*Extrait source*:
◇ ◇ ◇

« Aujourd’hui nous vous proposons une nouvelle intervention de Nicolas Fleurier. Cet auteur de talent nous à fait le plaisir de rédiger spécialement pour FulguroPop une série de six travaux en relation avec la licence Alien. A travers le concept de réverbération culturelle, Nicolas va mettre en évidence différents domaines matricés par l’univers du xénomorphe et ce de manière plus ou moins officieuse.
Le thème est passionnant et il est une réflexion à la problématique qui consiste à définir les limites parfois aussi minces qu’une feuille de papier entre l’hommage, l’inspiration et la copie. Dans un souci de lisibilité, j’ai choisi de séquencer le travail de Nicolas en trois publications divisées elles-mêmes en deux sous-parties. Bonne lecture à tous. »
« Où sommes-nous maintenant ? Toujours sur la planète ? »
Alan Dean Foster, Alien ou le huitième passager.

◇ ◇ ◇

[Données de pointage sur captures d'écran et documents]
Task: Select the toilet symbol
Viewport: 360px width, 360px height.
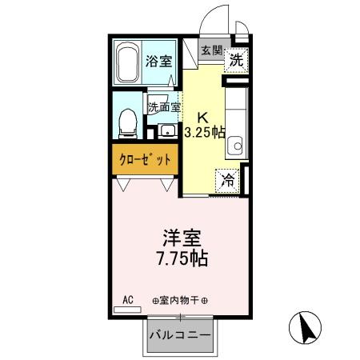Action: click(126, 121)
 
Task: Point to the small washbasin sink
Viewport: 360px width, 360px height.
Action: click(169, 130)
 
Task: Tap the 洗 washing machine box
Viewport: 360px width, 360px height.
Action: click(237, 59)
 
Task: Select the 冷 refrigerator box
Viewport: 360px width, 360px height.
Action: click(229, 180)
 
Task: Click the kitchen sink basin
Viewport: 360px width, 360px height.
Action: click(236, 146)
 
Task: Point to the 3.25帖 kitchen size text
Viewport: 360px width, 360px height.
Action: click(205, 132)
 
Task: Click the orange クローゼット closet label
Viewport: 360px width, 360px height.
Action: click(145, 159)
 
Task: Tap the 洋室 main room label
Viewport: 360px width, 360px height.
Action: click(182, 239)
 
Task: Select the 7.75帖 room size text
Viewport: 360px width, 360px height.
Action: click(182, 259)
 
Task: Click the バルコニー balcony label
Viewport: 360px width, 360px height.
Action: click(180, 334)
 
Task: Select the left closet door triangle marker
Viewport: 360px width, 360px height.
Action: click(123, 184)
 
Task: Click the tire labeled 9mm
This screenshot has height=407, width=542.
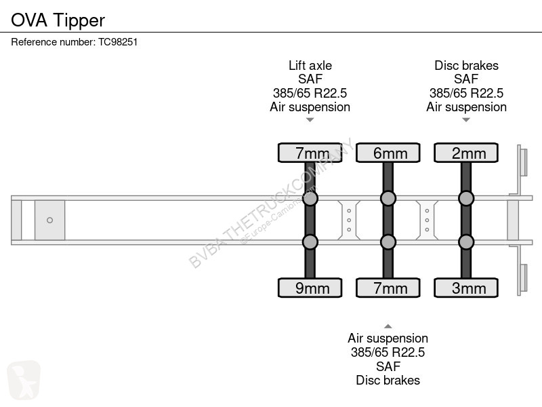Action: (310, 288)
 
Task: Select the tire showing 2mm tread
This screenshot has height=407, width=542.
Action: (466, 153)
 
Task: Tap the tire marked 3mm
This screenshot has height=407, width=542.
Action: (466, 288)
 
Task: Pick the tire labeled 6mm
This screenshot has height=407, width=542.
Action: (388, 153)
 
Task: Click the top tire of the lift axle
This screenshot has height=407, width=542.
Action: (310, 153)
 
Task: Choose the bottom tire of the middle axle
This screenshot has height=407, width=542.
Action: (388, 288)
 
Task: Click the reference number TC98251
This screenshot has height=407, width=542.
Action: (118, 42)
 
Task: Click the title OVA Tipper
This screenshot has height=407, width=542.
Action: (58, 20)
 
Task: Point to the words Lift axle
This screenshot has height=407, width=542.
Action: (310, 65)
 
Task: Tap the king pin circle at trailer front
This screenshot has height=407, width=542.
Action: (49, 220)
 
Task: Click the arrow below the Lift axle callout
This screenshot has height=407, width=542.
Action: (310, 120)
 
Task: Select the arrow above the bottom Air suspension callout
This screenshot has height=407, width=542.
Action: (388, 326)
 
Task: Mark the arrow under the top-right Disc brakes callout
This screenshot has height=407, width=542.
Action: (466, 120)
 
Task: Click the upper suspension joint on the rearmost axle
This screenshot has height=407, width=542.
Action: (466, 198)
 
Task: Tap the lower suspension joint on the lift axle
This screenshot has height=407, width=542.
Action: (310, 242)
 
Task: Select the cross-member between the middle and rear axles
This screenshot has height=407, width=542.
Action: (427, 220)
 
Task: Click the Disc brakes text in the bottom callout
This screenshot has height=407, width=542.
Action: (388, 381)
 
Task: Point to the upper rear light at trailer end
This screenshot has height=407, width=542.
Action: (523, 162)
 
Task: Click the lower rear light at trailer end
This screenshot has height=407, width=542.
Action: (523, 278)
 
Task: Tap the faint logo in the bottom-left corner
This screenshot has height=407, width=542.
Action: (24, 380)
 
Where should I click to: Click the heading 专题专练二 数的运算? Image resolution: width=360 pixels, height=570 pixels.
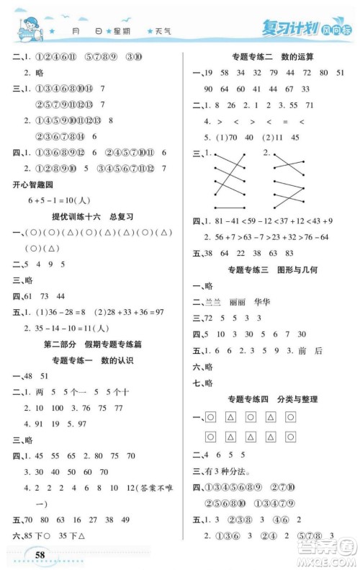click(x=269, y=57)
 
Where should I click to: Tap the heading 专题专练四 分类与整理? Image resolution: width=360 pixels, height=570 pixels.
click(x=269, y=398)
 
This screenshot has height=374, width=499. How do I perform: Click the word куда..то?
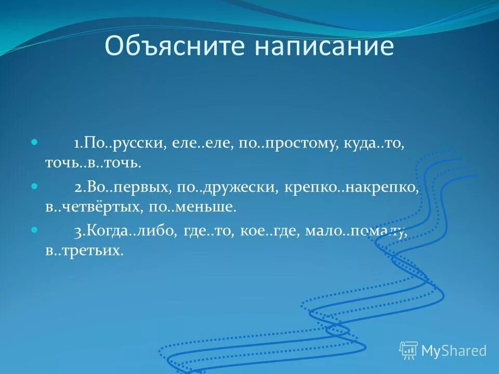pos(373,144)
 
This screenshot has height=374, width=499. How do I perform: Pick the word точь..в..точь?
pos(93,163)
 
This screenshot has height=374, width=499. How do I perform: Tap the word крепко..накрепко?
pos(351,188)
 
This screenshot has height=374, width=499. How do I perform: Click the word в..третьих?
pos(84,251)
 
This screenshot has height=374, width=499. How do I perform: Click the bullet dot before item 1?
pos(35,141)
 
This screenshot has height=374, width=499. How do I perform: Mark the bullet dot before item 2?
pos(35,185)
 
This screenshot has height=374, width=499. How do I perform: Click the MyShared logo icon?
pos(409,351)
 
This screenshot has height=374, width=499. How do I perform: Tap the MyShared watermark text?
pos(453,351)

◇ ◇ ◇

*Exercices proposés*:
[1] Transcrivez fidèlement le passage de l'extrait consacré à la licence Alien qui s'ouvre sur les mots « Le thème est » et se clôt sur « le huitième passager. ».
[2] Relevez toutes les lignes des données qui contiennent la chaîne « room », en tenant compte de la casse.

*Réponses aux exercices*:
[1]
Le thème est passionnant et il est une réflexion à la problématique qui consiste à définir les limites parfois aussi minces qu’une feuille de papier entre l’hommage, l’inspiration et la copie. Dans un souci de lisibilité, j’ai choisi de séquencer le travail de Nicolas en trois publications divisées elles-mêmes en deux sous-parties. Bonne lecture à tous. »
« Où sommes-nous maintenant ? Toujours sur la planète ? »
Alan Dean Foster, Alien ou le huitième passager.

[2]
Task: Tap the 洋室 main room label
Task: Select the 7.75帖 room size text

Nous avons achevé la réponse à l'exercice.